Comparing against the original Claude Haiku router, both models are evaluated against a held-out set of 100 labeled examples generated by Nova Premier. We use Amazon Bedrock Model Evaluation to run the comparison in a structured, managed workflow. To assess routing quality beyond standard metrics, we defined a custom OverallQuality rubric (see the following code block) that instructs Claude Sonnet to score each prediction on two dimensions: weight accuracy against ground truth and reasoning quality. Each dimension maps to a concrete 5-point threshold, so the rubric penalizes both numerical drift and generic boilerplate reasoning.

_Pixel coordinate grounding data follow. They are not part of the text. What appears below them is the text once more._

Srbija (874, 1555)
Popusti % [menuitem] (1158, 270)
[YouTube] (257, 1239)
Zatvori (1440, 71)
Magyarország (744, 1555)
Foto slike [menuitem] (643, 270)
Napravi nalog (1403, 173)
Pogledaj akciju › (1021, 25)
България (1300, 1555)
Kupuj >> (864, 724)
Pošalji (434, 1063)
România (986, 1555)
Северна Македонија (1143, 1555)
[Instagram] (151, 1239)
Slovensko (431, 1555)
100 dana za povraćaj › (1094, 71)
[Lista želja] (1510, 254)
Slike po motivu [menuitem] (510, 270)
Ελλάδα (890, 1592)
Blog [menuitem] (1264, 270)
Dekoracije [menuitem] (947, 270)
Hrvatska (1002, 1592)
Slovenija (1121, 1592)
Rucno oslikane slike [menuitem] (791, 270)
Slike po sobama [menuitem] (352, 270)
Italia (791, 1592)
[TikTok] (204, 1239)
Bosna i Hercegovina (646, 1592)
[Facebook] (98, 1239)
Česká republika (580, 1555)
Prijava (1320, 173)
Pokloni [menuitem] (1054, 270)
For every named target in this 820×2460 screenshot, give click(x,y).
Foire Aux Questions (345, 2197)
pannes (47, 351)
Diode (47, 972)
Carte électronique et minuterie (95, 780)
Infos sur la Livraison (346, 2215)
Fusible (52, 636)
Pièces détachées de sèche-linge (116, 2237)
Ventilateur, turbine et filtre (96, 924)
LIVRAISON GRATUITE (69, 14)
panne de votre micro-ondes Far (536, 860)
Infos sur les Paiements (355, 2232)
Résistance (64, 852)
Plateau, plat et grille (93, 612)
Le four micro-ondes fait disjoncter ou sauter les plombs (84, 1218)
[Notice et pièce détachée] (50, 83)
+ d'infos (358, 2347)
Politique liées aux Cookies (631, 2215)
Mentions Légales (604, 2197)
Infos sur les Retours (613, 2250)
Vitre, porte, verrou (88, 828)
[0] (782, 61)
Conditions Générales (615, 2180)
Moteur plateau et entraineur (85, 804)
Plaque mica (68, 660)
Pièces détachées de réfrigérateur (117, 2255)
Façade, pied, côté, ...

The extracted Nova Micro mannequin achieved a large-scale language mannequin (LLM) choose rating. 4.0 out of 5 stars It achieves related routing high quality to Claude 4.5 Haiku, however with about half the latency (833 ms vs. 1,741 ms). The fee advantages are equally necessary. Switching to the subtle Nova Micro mannequin reduces inference prices by: 95% or extra On-demand pricing has no upfront obligation and is out there for each enter and output tokens. Word: The LLM’s analysis as a choose is non-conclusive. Scores could fluctuate barely from run to run.
Determine 3: Mannequin efficiency comparability (Distilled Nova Micro vs. Claude 4.5 Haiku)
Beneath is a desk summarizing the outcomes aspect by aspect.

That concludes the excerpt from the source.